The second most common mistake is treating CUD strategy as a one-time event rather than an ongoing discipline. GCP workloads evolve, new services are added, old instances are retired. A CUD portfolio that was well-optimised 18 months ago may now include significant over-commitment in some regions and under-commitment in others. Quarterly CUD portfolio reviews — comparing commitment utilisation, pricing benchmarks, and upcoming commitment expirations — are a core practice for any mature cloud cost optimisation programme.

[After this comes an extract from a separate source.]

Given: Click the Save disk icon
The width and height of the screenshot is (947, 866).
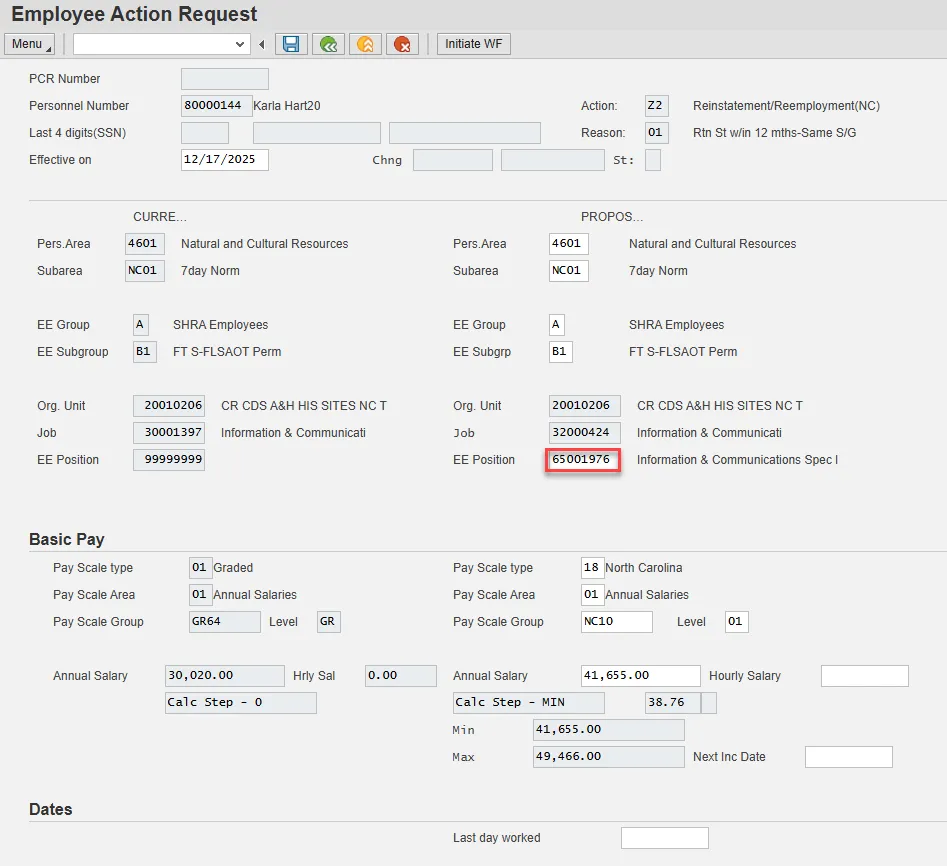Looking at the screenshot, I should 291,44.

Third: failing to negotiate at the enterprise level. Many enterprises make CUD decisions at the workload team level, with individual product teams purchasing CUDs for their specific infrastructure without coordinating at the enterprise account level. This fragmented approach consistently produces worse commercial outcomes than a coordinated enterprise CUD strategy negotiated with Google's enterprise commercial team.

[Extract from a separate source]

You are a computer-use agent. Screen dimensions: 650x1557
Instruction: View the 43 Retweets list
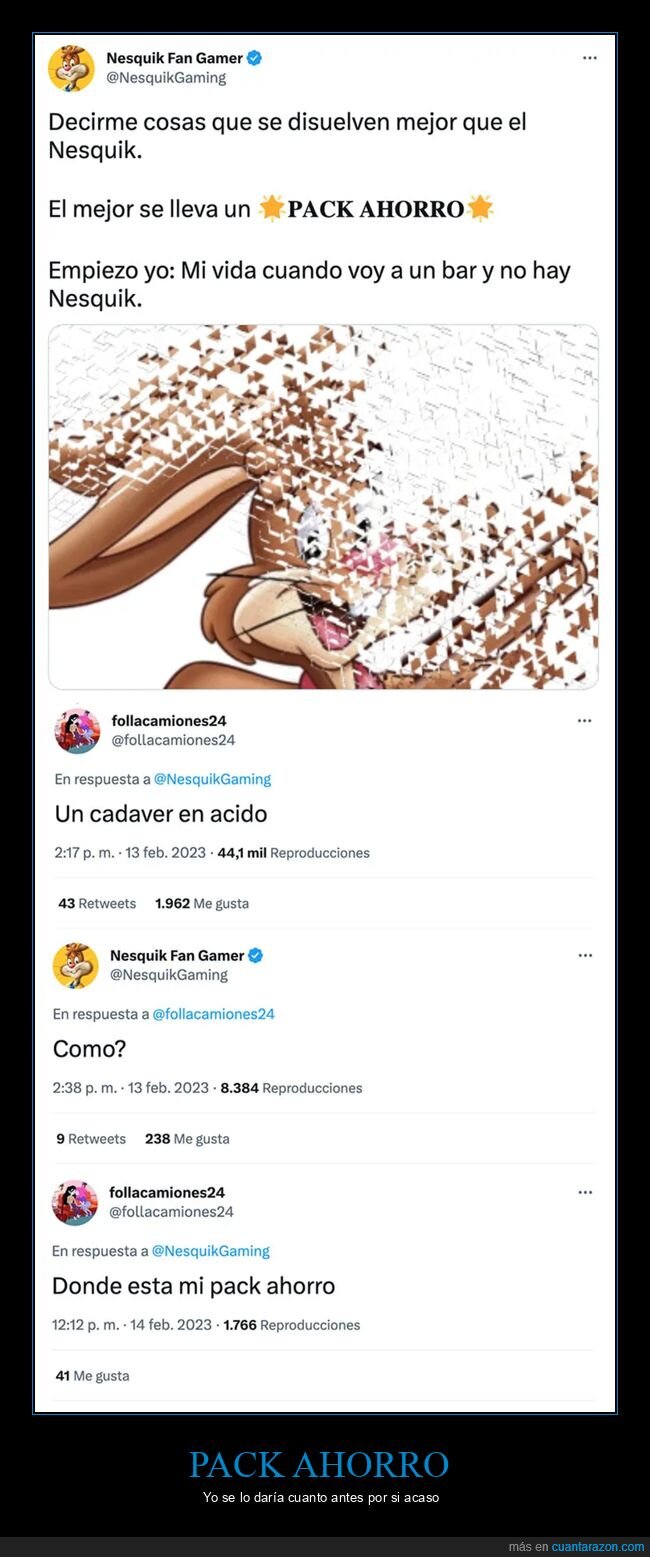coord(97,903)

Real Result: 35% GCP Savings Through CUD Restructuring

A global technology firm engaged IT Negotiations to review their GCP commercial position ahead of a major commitment renewal. Initial analysis identified: over-committed resource CUDs in two US regions (running at ~60% utilisation), under-committed spend in Cloud SQL (no CUDs in place), and no custom pricing framework despite $2.8M/year in GCP spend. By right-sizing existing commitments, adding Cloud SQL spend CUDs, and negotiating a Custom Pricing Framework, the client achieved 35% total GCP cost reduction. See the full story in our Google Cloud CUD case study.

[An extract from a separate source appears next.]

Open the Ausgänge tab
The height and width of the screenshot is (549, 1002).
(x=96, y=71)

The IT Negotiations approach: We never accept published rates as the starting point. Every GCP engagement begins with a full commercial benchmark — comparing current CUD rates against achievable discounts given the client's spend level, term flexibility, and workload roadmap. Contact us for a GCP commercial review.

GCP CUD vs AWS EDP vs Azure MACC

Each hyperscaler's commitment program has a distinct structure, with different risk/reward profiles that suit different enterprise circumstances. AWS's EDP is the most flexible in terms of service coverage — a single percentage discount applies across all qualifying AWS services. Azure's MACC provides deep integration with Microsoft's broader commercial ecosystem, making it particularly valuable for enterprises with significant Microsoft on-premises footprint. GCP's CUD program offers the highest headline discount rates for compute, but requires more granular commitment management by region and machine family.

For enterprises with significant spend across multiple clouds, the interaction between these programs — and the negotiating leverage that multi-cloud optionality provides in each negotiation — is a significant strategic asset. Our multi-cloud cost optimisation guide covers this interaction in depth. Enterprises that negotiate each hyperscaler commitment independently, without coordinating the timing and terms, consistently leave value on the table that a coordinated multi-cloud strategy would capture.

The choice between increasing GCP commitment depth vs. diversifying to multi-cloud is rarely a purely technical decision — it's increasingly a commercial one. The threat of workload migration to a competing cloud, even if not immediately executable, is one of the most powerful cost reduction tools available to enterprise IT procurement teams.